Comment by arendtio

3 months ago

One way to mitigate the issue is to use tests or specifications and let the AI find a solution to the spec.

A few months ago, solving such a spec riddle could take a while, and most of the time, the solutions that were produced by long run times were worse than the quick solutions. However, recently the models have become significantly better at solving such riddles, making it fun (depending on how well your use case can be put into specs).

In my experience, sonnet 3.7 represented a significant step forward compared to sonnet 3.5 in this discipline, and Gemini 2.5 Pro was even more impressive. Sonnet 4 makes even fewer mistakes, but it is still necessary to guide the AI through sound software engineering practices (obtaining requirements, discovering technical solutions, designing architecture, writing user stories and specifications, and writing code) to achieve good results.

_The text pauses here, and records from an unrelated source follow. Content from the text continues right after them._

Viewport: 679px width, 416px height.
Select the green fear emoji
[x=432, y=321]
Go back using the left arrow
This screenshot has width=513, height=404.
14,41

Edit: And there is another trick: Provide good examples to the AI. Recently, I wanted to create an app with the OpenAI Realtime API and at first it failed miserably, but then I added the most important two pages of the documentation and one of the demo projects into my workspace and just like that it worked (even though für my use-case the API calls had to be use quite differently).

1 comment

arendtio

fxnn 3 months ago

That's one thing where I love Golang. I just tell Aider to `/run go doc github.com/some/package`, and it includes the full signatures in the chat history.

It's true: often enough AI struggles to use libraries, and doesn't remember the usage correctly. Simply adding the go doc fixed that often.